begin Records shown

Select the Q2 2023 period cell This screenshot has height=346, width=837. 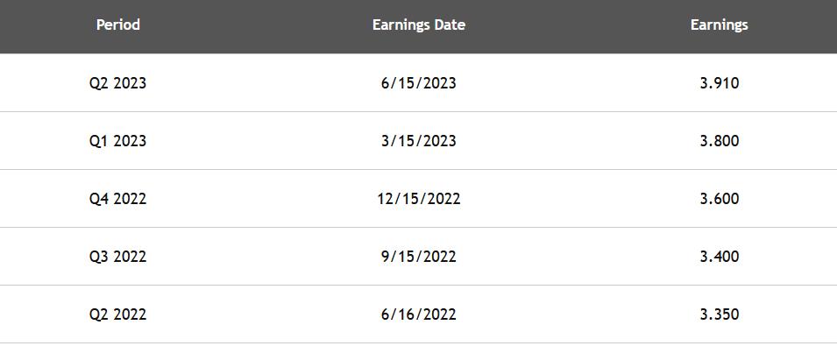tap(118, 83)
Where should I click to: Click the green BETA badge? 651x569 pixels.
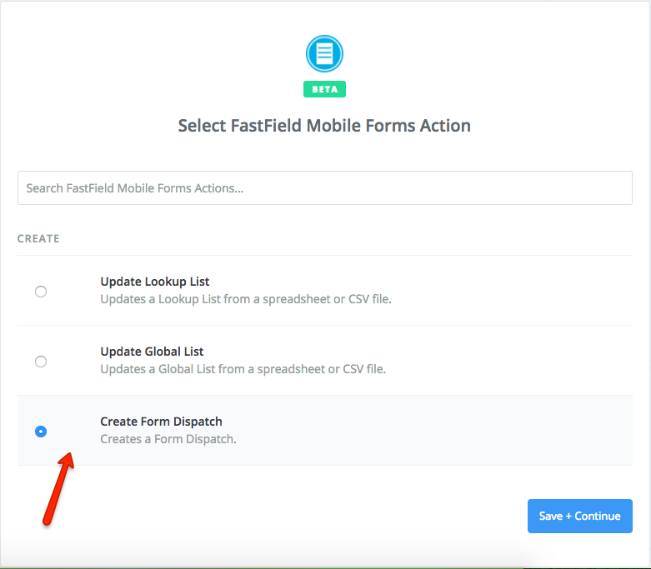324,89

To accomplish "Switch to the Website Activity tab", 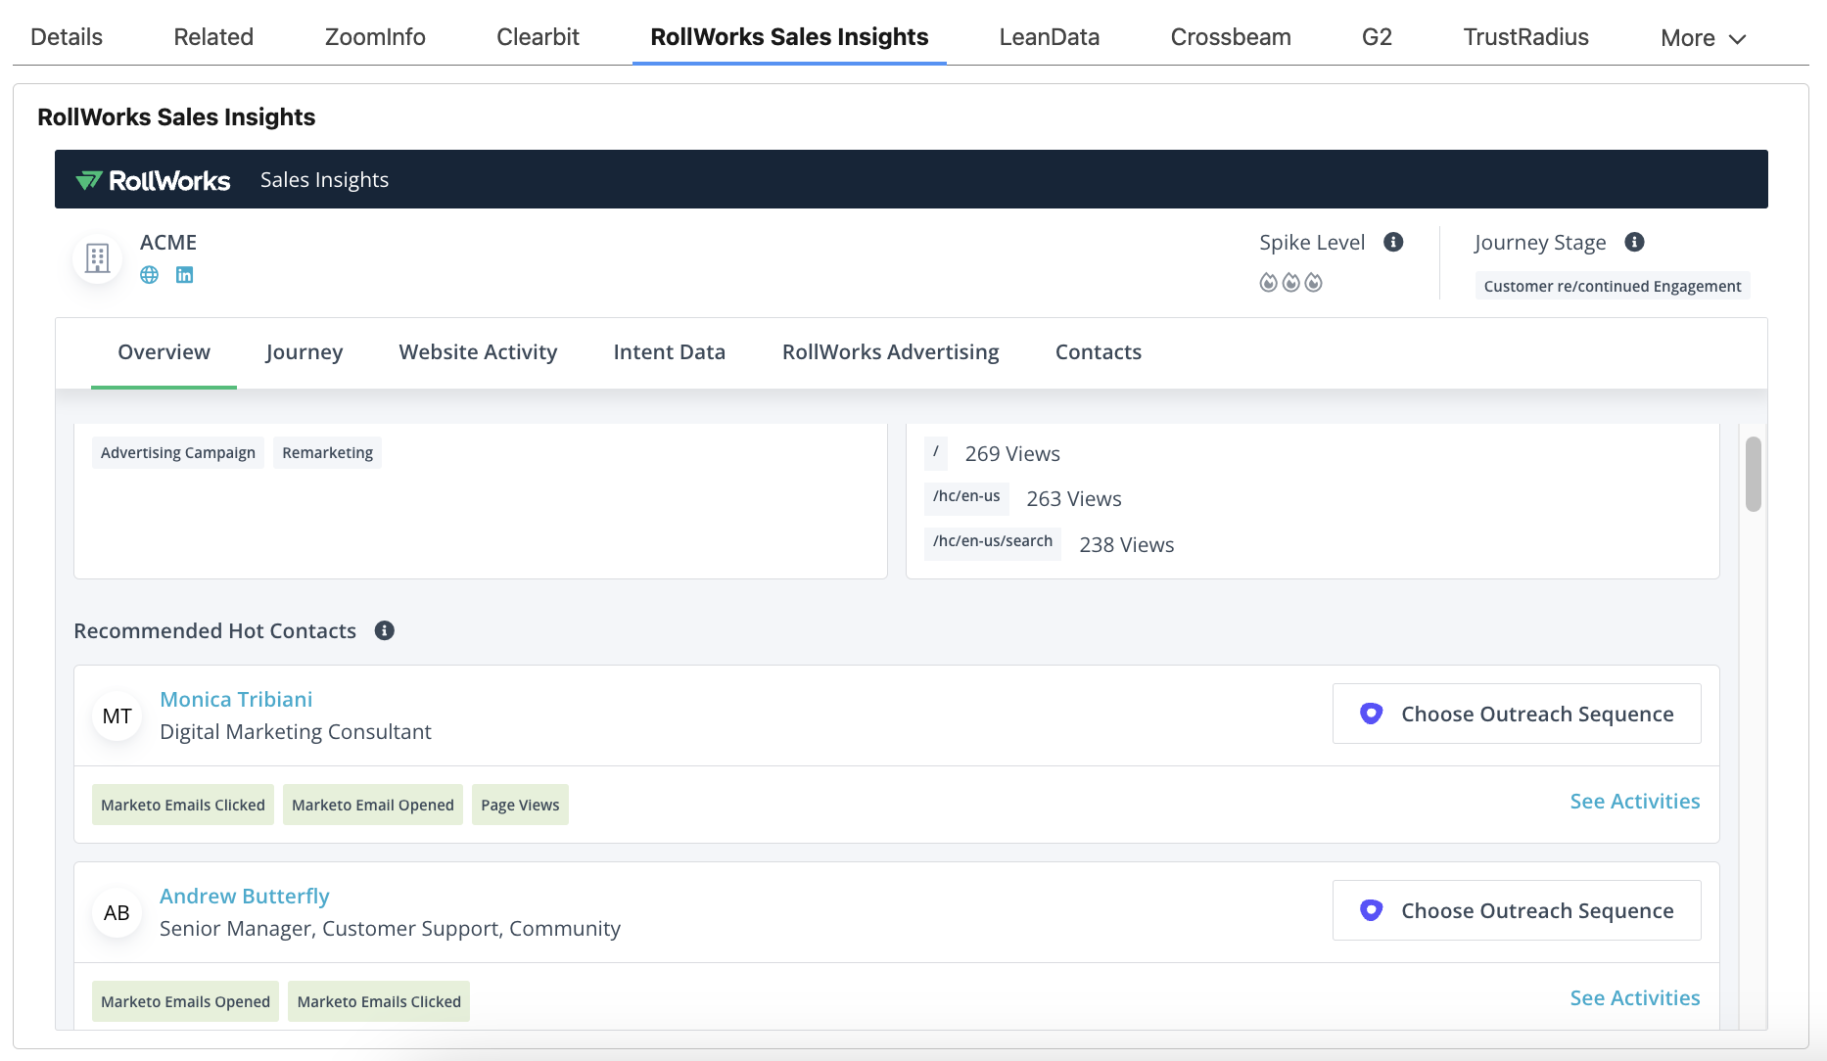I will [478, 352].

end Records shown
begin Records shown

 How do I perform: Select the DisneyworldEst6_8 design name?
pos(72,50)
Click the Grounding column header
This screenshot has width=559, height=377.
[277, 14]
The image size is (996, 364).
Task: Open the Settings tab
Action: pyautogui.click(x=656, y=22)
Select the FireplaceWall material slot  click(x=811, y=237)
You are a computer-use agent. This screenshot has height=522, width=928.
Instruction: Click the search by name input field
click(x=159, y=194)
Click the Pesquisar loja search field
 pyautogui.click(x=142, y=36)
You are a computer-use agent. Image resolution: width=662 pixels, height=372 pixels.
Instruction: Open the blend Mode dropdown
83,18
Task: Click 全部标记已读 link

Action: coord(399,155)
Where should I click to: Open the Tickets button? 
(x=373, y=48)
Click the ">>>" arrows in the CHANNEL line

end Records shown
begin Records shown

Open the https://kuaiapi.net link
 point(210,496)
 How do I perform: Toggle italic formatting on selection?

end Records shown

What is asked → Count the lines of the data above that contain the word "Open". Give only the number.

The response → 4